# [PROBLEM]
Go through the entries and write each one out again unchanged.

** Opening PROVIDED ENTRIES block **

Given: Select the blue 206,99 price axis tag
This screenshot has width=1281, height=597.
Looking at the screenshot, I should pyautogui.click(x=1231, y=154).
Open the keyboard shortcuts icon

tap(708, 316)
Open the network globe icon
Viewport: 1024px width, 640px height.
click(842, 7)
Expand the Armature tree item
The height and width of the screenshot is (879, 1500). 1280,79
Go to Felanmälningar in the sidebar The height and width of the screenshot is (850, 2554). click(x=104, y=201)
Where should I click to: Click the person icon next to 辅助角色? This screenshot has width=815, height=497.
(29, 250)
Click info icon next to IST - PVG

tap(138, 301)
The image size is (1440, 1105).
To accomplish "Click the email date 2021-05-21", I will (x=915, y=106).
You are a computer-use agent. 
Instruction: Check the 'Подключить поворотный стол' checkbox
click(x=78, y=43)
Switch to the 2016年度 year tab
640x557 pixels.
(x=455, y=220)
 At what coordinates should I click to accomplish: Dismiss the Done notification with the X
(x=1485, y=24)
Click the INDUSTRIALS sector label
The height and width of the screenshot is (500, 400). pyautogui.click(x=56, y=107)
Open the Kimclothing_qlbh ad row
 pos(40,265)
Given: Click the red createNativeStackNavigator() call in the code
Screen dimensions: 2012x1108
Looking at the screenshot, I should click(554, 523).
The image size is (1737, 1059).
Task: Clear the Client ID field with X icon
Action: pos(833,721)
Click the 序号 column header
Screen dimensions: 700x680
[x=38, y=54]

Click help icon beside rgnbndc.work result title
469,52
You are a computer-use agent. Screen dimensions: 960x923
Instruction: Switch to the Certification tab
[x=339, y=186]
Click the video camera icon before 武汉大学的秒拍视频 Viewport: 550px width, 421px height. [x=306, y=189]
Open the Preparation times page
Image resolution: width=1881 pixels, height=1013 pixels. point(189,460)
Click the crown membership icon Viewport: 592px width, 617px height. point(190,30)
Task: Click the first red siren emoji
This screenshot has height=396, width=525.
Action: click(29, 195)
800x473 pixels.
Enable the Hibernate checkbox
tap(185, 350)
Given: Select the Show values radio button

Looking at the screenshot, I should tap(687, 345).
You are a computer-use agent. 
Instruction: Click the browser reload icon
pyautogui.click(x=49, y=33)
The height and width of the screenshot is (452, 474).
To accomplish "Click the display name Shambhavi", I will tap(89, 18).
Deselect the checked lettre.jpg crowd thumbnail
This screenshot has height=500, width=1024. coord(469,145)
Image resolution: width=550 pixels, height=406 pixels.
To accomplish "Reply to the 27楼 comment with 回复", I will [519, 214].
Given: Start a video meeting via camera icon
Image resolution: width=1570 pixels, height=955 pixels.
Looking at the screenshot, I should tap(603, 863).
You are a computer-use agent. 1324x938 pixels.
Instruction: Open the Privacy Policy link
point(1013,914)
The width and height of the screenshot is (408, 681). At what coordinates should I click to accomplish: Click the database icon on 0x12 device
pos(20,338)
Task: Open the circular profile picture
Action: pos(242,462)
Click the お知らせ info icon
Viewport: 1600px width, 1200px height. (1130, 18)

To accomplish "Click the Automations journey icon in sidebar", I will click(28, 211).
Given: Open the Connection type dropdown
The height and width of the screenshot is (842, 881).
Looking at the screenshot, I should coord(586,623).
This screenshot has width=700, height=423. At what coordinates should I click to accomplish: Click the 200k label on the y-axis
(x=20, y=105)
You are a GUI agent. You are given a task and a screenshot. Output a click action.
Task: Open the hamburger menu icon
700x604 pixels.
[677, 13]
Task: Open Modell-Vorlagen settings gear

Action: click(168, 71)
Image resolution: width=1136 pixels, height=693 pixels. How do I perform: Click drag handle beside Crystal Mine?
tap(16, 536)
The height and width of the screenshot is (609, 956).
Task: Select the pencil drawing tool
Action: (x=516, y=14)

** Closing PROVIDED ENTRIES block **

# [EXERCISE OUTPUT]
Given: Select the blue 206,99 price axis tag
This screenshot has width=1281, height=597.
Looking at the screenshot, I should pyautogui.click(x=1231, y=154).
Open the keyboard shortcuts icon

tap(708, 316)
Open the network globe icon
Viewport: 1024px width, 640px height.
click(842, 7)
Expand the Armature tree item
The height and width of the screenshot is (879, 1500). 1280,79
Go to Felanmälningar in the sidebar The height and width of the screenshot is (850, 2554). click(x=104, y=201)
Where should I click to: Click the person icon next to 辅助角色? This screenshot has width=815, height=497.
(29, 250)
Click info icon next to IST - PVG

tap(138, 301)
The image size is (1440, 1105).
To accomplish "Click the email date 2021-05-21", I will (x=915, y=106).
You are a computer-use agent. 
Instruction: Check the 'Подключить поворотный стол' checkbox
click(x=78, y=43)
Switch to the 2016年度 year tab
640x557 pixels.
(x=455, y=220)
 At what coordinates should I click to accomplish: Dismiss the Done notification with the X
(x=1485, y=24)
Click the INDUSTRIALS sector label
The height and width of the screenshot is (500, 400). pyautogui.click(x=56, y=107)
Open the Kimclothing_qlbh ad row
 pos(40,265)
Given: Click the red createNativeStackNavigator() call in the code
Screen dimensions: 2012x1108
Looking at the screenshot, I should click(554, 523).
The image size is (1737, 1059).
Task: Clear the Client ID field with X icon
Action: pos(833,721)
Click the 序号 column header
Screen dimensions: 700x680
[x=38, y=54]

Click help icon beside rgnbndc.work result title
469,52
You are a computer-use agent. Screen dimensions: 960x923
Instruction: Switch to the Certification tab
[x=339, y=186]
Click the video camera icon before 武汉大学的秒拍视频 Viewport: 550px width, 421px height. [x=306, y=189]
Open the Preparation times page
Image resolution: width=1881 pixels, height=1013 pixels. point(189,460)
Click the crown membership icon Viewport: 592px width, 617px height. point(190,30)
Task: Click the first red siren emoji
This screenshot has height=396, width=525.
Action: click(29, 195)
800x473 pixels.
Enable the Hibernate checkbox
tap(185, 350)
Given: Select the Show values radio button

Looking at the screenshot, I should tap(687, 345).
You are a computer-use agent. 
Instruction: Click the browser reload icon
pyautogui.click(x=49, y=33)
The height and width of the screenshot is (452, 474).
To accomplish "Click the display name Shambhavi", I will tap(89, 18).
Deselect the checked lettre.jpg crowd thumbnail
This screenshot has height=500, width=1024. coord(469,145)
Image resolution: width=550 pixels, height=406 pixels.
To accomplish "Reply to the 27楼 comment with 回复", I will [519, 214].
Given: Start a video meeting via camera icon
Image resolution: width=1570 pixels, height=955 pixels.
Looking at the screenshot, I should tap(603, 863).
You are a computer-use agent. 1324x938 pixels.
Instruction: Open the Privacy Policy link
point(1013,914)
The width and height of the screenshot is (408, 681). At what coordinates should I click to accomplish: Click the database icon on 0x12 device
pos(20,338)
Task: Open the circular profile picture
Action: pos(242,462)
Click the お知らせ info icon
Viewport: 1600px width, 1200px height. (1130, 18)

To accomplish "Click the Automations journey icon in sidebar", I will click(28, 211).
Given: Open the Connection type dropdown
The height and width of the screenshot is (842, 881).
Looking at the screenshot, I should coord(586,623).
This screenshot has width=700, height=423. At what coordinates should I click to accomplish: Click the 200k label on the y-axis
(x=20, y=105)
You are a GUI agent. You are given a task and a screenshot. Output a click action.
Task: Open the hamburger menu icon
700x604 pixels.
[677, 13]
Task: Open Modell-Vorlagen settings gear

Action: click(168, 71)
Image resolution: width=1136 pixels, height=693 pixels. How do I perform: Click drag handle beside Crystal Mine?
tap(16, 536)
The height and width of the screenshot is (609, 956).
Task: Select the pencil drawing tool
Action: (x=516, y=14)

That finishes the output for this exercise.